Can you pull out each line of the data below that includes the word "will"?

# # # # #

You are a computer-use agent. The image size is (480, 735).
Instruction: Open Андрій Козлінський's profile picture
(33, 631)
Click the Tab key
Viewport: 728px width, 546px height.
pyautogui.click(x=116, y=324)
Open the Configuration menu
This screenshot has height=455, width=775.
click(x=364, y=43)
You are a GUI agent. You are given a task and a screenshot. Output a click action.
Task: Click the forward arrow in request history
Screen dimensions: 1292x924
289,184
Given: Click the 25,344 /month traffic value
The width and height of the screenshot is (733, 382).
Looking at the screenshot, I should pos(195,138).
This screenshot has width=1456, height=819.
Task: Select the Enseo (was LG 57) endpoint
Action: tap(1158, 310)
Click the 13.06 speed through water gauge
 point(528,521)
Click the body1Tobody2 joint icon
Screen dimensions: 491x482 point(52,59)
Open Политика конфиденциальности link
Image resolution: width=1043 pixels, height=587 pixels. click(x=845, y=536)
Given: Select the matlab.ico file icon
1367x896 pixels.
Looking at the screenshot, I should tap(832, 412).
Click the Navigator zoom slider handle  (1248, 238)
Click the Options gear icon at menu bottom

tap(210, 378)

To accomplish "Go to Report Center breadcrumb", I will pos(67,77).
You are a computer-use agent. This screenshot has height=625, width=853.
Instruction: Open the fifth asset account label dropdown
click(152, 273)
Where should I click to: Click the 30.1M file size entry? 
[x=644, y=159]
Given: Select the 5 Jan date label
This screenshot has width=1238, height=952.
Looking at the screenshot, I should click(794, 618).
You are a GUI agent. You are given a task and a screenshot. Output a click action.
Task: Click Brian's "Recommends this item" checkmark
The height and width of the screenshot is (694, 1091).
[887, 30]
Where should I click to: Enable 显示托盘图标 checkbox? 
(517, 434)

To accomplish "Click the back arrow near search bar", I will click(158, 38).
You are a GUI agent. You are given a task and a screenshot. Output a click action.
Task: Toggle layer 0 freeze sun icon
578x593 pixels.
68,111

# # # # #

▸ **RESULT OF THIS TASK**
To accomplish "Go to Report Center breadcrumb", I will pos(67,77).
To accomplish "Click the back arrow near search bar", I will click(158, 38).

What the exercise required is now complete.